GSA Connects 2023 Meeting in Pittsburgh, Pennsylvania

Paper No. 112-12
Presentation Time: 8:00 AM-5:30 PM

PROVENANCE OF PALEOGENE STRATA AT SLIM BUTTES, SOUTH DAKOTA, USA


MOLL, Joseph1, MAHER Jr., Dr. Harmon2, CRADDOCK, John P.3, MALONE, David1, MALONE, Joshua4 and HACKER, David5, (1)Department of Geography, Geology, and the Environment, Illinois State University, Campus Box 4400, Bloomington, IL 61701, (2)Geography and Geology, University of Nebraska at Omaha, Omaha, NE 68182-0199, (3)Geology, Macalester College, 1600 Grand Avenue, St.

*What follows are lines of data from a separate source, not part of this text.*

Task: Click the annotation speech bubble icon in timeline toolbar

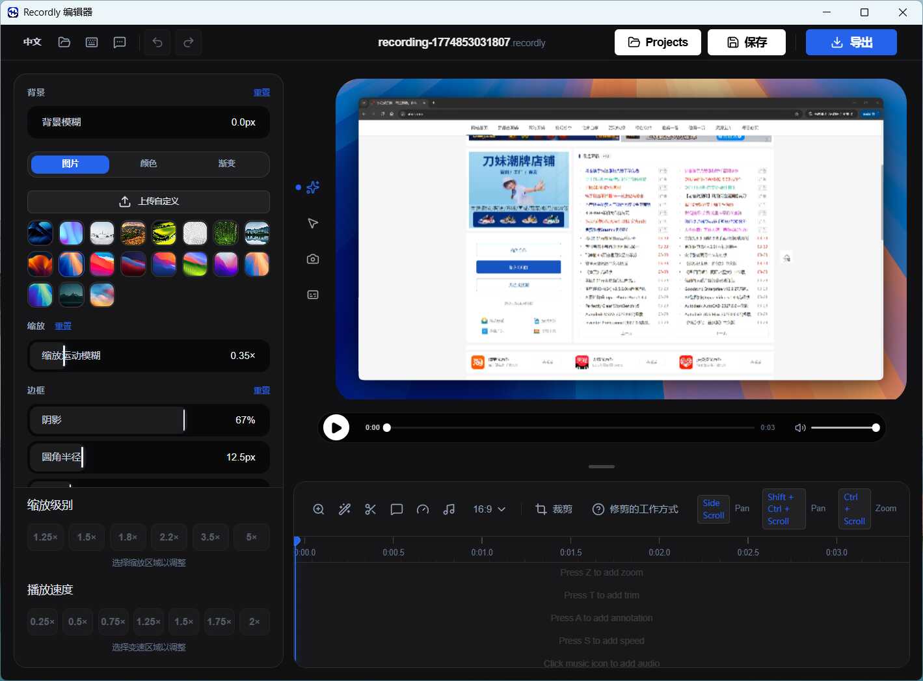Action: 397,509
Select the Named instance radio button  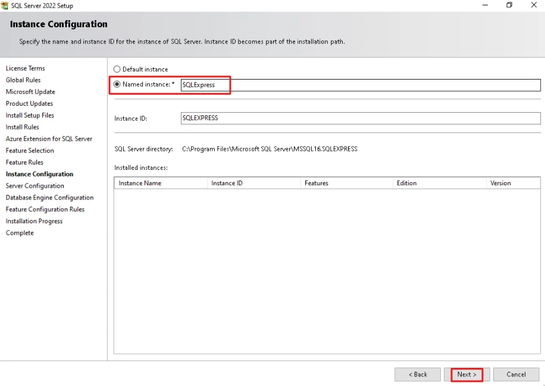tap(117, 84)
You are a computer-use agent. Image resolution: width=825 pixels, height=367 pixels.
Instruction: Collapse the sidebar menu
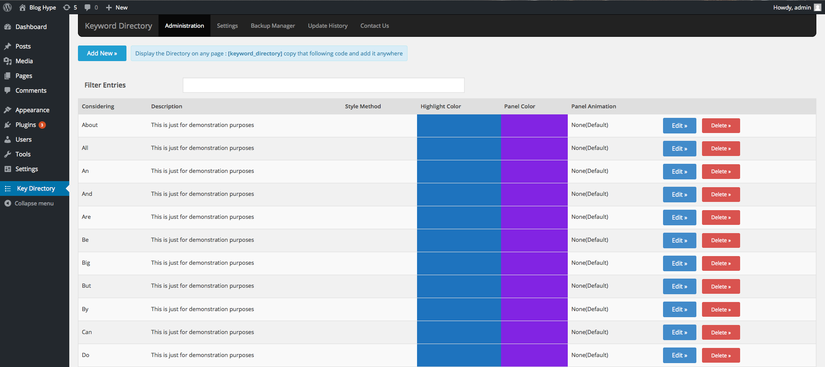[29, 203]
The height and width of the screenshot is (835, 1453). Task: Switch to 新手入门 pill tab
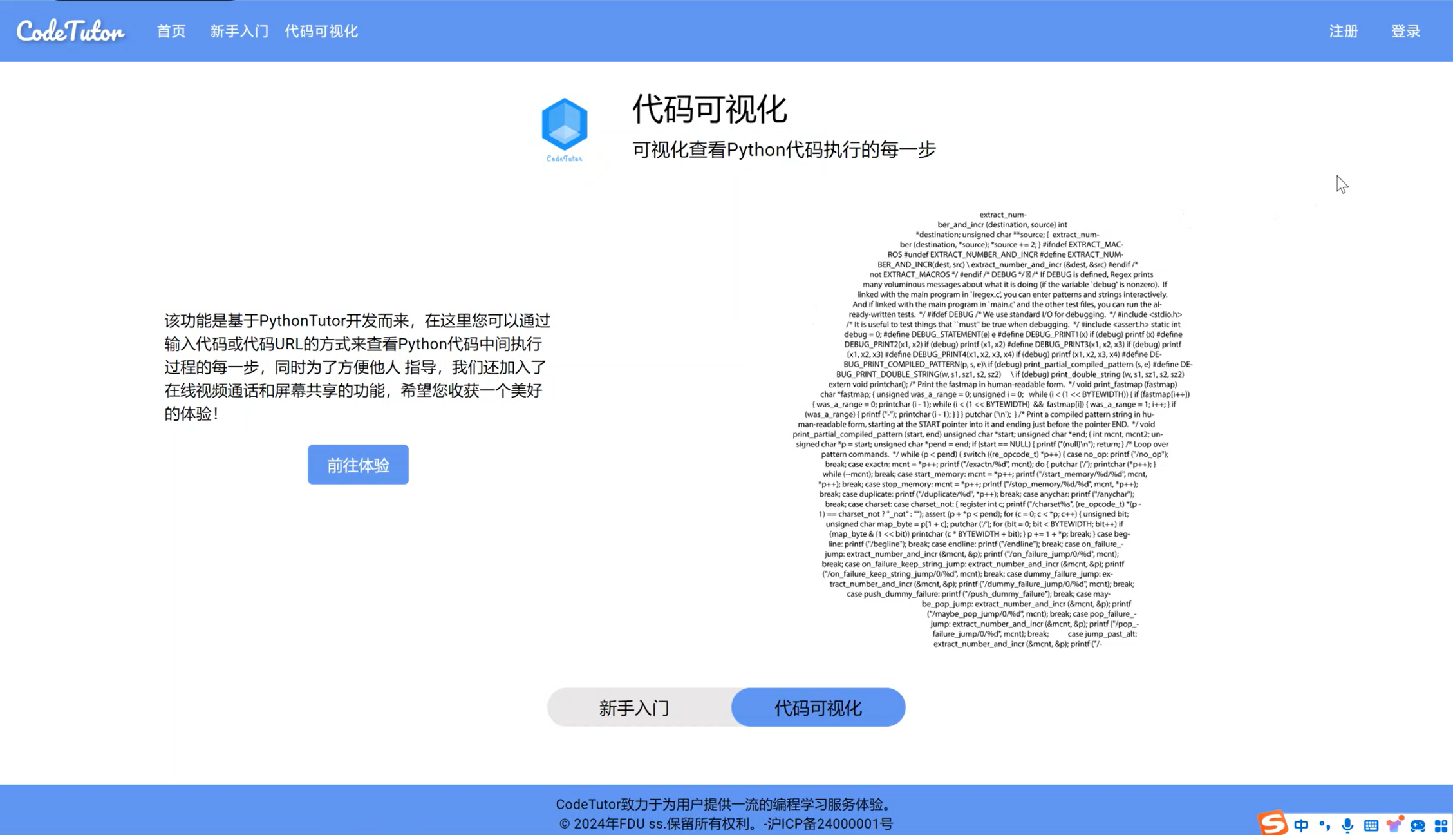(x=635, y=707)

Paul, IL 55105, (4)Department of Geological Sciences, Jackson School of Geosciences, University of Texas at Austin, Austin, TX 78712, (5)Department of Earth Sciences, Kent State University, Kent, OH 44242

Slim Buttes is a 30 km long by 10 km wide, ~100 m thick outlier of Paleogene strata in northwest South Dakota. At Reva Gap in northern Slim Buttes, Eocene-Oligocene terrestrial strata of Slim Buttes, Chadron, Brule formations of the White River Group unconformably overlie the Paleocene Fort Union Formation. The White River Group is unconformably overlain with angular discordance by Oligocene and Miocene strata of the Arikaree Group. The goal for this research is to determine the provenance of these rocks as part of a broader synthesis of post-Laramide sedimentation in the Rocky Mountains and western Great Plains. Zircons were separated by traditional gravitational and magnetic techniques, and U-Pb geochronological data was obtained by LA-ICPMS at the University of Arizona Laserchron Center. A total of 352 zircons were analyzed. The Chadron Formation age spectrum is dominated by Cretaceous and Proterozoic grains that are interpreted to be locally derived from the underlying Cretaceous and Paleocene strata. The Brule Formation has a maximum depositional age of ~34 Ma; and Paleogene zircons dominate the age spectrum. A wide variety of older zircons are present. The Oligocene zircons are interpreted to have been sourced from the Indian Peak caldera complex in the Great Basin, while the balance of the zircons was derived from a variety of source areas in the Nevadaplano and Rocky Mountain areas to the southwest. As Archean zircons are sparse, we interpret that the Laramide uplifts of Wyoming were largely buried at the time of Brule deposition. The Arikaree Group sand has a maximum age of deposition of ~27 Ma, and has a multimodal detrital zircon age spectrum, and likely represents continued sourcing in the Nevadaplano and exhumation of the Laramide uplifts.